Did you realize that the next episode is Episode #50 of Haven? It's true!

William, It Was Really Nothing
A collection of thoughts about Friday's episode of Haven, "William." Speculation for the future abounds. (Like Tigger.)

[Spoiler (click to open)]
I never really trusted William (ask lone_pyramid), mostly because I was supposed to trust him. So even though he said a lot without actually saying anything - he's from Haven, all right - I have come up with a theory, certain to be Jossed in the next episode.

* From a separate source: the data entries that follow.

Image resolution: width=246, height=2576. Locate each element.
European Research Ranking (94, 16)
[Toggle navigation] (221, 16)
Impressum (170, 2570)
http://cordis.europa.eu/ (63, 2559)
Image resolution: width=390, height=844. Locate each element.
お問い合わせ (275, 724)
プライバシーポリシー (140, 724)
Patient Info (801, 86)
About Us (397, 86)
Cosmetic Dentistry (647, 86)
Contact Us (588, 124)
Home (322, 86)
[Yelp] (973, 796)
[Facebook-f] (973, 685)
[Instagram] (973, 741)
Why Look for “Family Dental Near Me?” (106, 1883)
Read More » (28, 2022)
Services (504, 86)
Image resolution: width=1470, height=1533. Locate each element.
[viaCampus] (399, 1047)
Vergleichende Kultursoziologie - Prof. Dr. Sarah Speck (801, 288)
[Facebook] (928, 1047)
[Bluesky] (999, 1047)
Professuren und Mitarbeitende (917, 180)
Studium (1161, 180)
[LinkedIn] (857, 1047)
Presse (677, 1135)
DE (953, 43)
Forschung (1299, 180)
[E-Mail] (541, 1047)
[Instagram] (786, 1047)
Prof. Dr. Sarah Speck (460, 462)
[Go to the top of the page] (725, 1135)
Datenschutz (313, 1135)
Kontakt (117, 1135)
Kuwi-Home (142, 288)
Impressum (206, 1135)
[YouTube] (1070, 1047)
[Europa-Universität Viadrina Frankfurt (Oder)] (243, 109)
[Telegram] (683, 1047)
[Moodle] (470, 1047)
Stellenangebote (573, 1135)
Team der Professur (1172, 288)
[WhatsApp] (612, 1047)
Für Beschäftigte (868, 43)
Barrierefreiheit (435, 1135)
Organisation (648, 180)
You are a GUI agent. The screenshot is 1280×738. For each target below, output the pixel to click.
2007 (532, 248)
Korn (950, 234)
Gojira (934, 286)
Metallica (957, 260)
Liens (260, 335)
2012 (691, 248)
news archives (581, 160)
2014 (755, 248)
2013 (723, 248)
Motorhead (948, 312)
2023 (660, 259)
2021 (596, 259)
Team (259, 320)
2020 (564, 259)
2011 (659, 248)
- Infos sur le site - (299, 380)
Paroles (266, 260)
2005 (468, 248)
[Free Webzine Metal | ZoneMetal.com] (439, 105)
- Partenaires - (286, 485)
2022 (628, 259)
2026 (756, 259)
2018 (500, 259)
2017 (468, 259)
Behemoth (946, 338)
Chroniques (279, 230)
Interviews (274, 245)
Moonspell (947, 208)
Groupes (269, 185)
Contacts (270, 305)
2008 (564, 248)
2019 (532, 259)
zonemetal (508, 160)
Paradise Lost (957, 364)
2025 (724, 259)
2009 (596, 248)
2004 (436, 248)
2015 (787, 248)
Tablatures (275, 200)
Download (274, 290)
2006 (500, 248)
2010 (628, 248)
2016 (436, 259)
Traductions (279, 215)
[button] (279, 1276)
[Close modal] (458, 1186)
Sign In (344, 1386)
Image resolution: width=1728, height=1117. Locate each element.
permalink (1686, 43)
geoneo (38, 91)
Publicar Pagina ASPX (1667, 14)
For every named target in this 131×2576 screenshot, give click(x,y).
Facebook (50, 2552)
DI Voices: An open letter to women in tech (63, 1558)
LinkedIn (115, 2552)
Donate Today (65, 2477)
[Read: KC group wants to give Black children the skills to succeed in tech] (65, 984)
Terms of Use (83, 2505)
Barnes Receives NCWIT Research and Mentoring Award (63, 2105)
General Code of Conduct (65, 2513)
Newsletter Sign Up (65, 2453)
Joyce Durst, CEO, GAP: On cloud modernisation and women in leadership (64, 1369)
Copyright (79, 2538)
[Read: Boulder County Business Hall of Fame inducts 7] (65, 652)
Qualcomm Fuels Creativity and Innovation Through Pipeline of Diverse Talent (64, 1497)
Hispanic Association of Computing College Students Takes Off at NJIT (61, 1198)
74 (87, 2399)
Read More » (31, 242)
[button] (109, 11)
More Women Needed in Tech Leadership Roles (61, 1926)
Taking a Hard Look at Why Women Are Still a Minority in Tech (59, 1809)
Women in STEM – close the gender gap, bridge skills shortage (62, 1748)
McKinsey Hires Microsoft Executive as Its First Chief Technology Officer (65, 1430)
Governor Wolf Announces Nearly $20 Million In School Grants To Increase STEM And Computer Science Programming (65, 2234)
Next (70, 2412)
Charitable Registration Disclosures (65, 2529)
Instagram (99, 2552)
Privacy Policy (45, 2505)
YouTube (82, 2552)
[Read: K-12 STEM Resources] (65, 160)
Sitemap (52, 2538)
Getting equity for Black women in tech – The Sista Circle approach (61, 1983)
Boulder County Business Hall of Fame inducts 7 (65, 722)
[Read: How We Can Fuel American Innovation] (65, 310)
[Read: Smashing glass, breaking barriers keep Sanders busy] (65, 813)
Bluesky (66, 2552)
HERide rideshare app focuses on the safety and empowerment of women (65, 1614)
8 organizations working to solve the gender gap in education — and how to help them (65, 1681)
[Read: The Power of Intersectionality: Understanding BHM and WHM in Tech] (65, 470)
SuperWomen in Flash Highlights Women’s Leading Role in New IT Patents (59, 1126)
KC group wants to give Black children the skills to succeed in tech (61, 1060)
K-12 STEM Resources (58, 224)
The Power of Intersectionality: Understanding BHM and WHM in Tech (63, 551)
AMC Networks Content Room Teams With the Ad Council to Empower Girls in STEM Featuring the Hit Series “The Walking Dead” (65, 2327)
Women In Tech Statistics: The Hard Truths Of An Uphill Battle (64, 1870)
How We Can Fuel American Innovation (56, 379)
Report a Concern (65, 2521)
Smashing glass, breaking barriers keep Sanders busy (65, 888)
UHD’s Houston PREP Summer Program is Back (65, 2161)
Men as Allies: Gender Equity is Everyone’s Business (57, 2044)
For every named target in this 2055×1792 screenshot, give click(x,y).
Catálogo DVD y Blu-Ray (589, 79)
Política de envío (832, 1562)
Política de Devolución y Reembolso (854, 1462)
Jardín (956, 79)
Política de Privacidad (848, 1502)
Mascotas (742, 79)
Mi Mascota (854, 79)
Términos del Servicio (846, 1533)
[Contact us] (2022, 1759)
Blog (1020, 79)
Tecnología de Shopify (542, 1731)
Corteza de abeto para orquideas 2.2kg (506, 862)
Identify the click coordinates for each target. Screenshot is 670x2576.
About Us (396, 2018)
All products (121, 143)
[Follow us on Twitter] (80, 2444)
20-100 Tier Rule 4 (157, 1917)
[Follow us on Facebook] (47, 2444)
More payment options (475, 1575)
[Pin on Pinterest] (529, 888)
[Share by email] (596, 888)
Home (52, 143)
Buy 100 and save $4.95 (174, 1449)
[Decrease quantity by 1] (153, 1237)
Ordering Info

William is Audrey's crazy stalker ex-boyfriend. He was in love with one of Audrey's previous personalities hundreds of years ago - maybe the first one, maybe not - but she was not in love with him, he just thought she was (in the style of TV stalkers.) If it was the first personality, maybe that's why she agreed to go into the Barn in the first place - not just to save Haven, but to get away from William. But he somehow followed her into the Barn. In the past, Agent Howard was able to keep William away from Audrey in the Barn, but now that he's dead or healing or whatever, William was able to get to Audrey and make it possible to get out of the Barn and back into the real world.

Not sure if his Trouble is actually a Trouble or some weird manipulation of whatever causes the Troubles and his own excessive time in the Barn.

I really hope the solution involves the fact that James is still in the Barn, and is more likely to side with his father than his mother's crazy ex. Hmmm, that may or may not evolve into a fic.

Really curious to see where they're actually going with this.

The solution to the cliffhanger - and the whole "Audrey has to kill Nathan" thing - was fairly anticlimactic. They didn't even get to celebrate, just had to move on to the next crisis. Welcome to Haven. But they got to make googley eyes at each other a couple times, so that was nice. Thinking about it, this episode must have taken place the same day as the previous episode - when would they have slept? This show and its internal timelines.

Loved the "Code red! There's a toxic, um, ..." "Gas leak!"

I don't have as many thinky thoughts about this episode as the others. Not sure why that is.

p.s. On the other hand, if Audrey loved William once, maybe killing HIM will end the Troubles for good.